**** Text for analysis ****

A federal inspection report may offer new evidence that Theranos ran blood tests despite questionable results.
The Centers for Medicare and Medicaid Services (CMS) report, which the Wall Street Journal learned about despite not yet being released to the public, found that Theranos continued to run the tests on patients despite erratic quality control results. 81 patients in a six-month period received hematology results that were not adequately controlled for quality.
The unreleased report follows a letter that the CMS sent to Theranos in January. That letter was short on specific issues with the startup's methods, but it cited five major infractions that “pose immediate jeopardy to patient health and safety," according to the Journal.
The blood test that Theranos continued to perform despite quality issues measured the ability of blood to clot—an important test that doctors use to adjust patients' dosages of blood thinners.

**** Available data ****

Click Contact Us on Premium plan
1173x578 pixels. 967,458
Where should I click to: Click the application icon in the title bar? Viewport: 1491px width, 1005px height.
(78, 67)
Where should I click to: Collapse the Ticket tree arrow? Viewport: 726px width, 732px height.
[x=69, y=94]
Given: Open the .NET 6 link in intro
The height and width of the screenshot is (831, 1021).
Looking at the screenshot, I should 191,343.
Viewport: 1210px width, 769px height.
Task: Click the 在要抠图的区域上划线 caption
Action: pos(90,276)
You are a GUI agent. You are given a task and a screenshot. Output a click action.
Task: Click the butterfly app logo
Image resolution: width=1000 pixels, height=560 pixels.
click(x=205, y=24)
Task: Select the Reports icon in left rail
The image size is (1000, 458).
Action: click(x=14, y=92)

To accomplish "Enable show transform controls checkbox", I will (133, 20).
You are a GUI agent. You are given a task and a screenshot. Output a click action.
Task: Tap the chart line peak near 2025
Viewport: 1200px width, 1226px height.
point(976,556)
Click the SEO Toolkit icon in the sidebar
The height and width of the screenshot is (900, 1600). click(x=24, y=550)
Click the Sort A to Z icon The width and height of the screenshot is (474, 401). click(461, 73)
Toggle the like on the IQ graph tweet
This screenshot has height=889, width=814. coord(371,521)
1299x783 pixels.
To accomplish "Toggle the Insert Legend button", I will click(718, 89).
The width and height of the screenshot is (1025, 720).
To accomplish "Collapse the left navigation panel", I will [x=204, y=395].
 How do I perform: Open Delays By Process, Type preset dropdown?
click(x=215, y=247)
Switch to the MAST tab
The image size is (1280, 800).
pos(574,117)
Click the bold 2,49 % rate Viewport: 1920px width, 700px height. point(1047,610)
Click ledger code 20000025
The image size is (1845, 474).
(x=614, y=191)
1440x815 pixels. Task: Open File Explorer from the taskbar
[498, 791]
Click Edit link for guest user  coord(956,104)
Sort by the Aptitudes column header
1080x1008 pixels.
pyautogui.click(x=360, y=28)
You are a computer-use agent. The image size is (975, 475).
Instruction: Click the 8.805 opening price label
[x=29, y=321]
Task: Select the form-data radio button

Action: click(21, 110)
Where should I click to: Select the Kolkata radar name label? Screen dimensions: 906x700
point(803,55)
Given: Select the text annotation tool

****

Instructions:
[A] List every organization named in the article about the Theranos inspection report above.
[B] Continue the article about the Theranos inspection report from its final sentence.

Expected responses:
[A] Theranos, the Centers for Medicare and Medicaid Services (CMS), and the Wall Street Journal.

[B]
In a statement on the company's website, Theranos' newly hired California lab director Kingshuk Das said that the problems identified in the report are no longer present: “We have conducted assessments to identify any patients affected or having the potential to be affected by the issues identified by CMS, and we have no reason to believe that these issues have affected patients’ health.”
Theranos—the Silicon Valley Unicorn that’s been valued at around $9 billion—has fallen under scrutiny after a Journal investigation in October found that the startup was using its own machines for only a small fraction of blood tests.
Fortune has reached out to Theranos for further comment and will update this story if the company responds.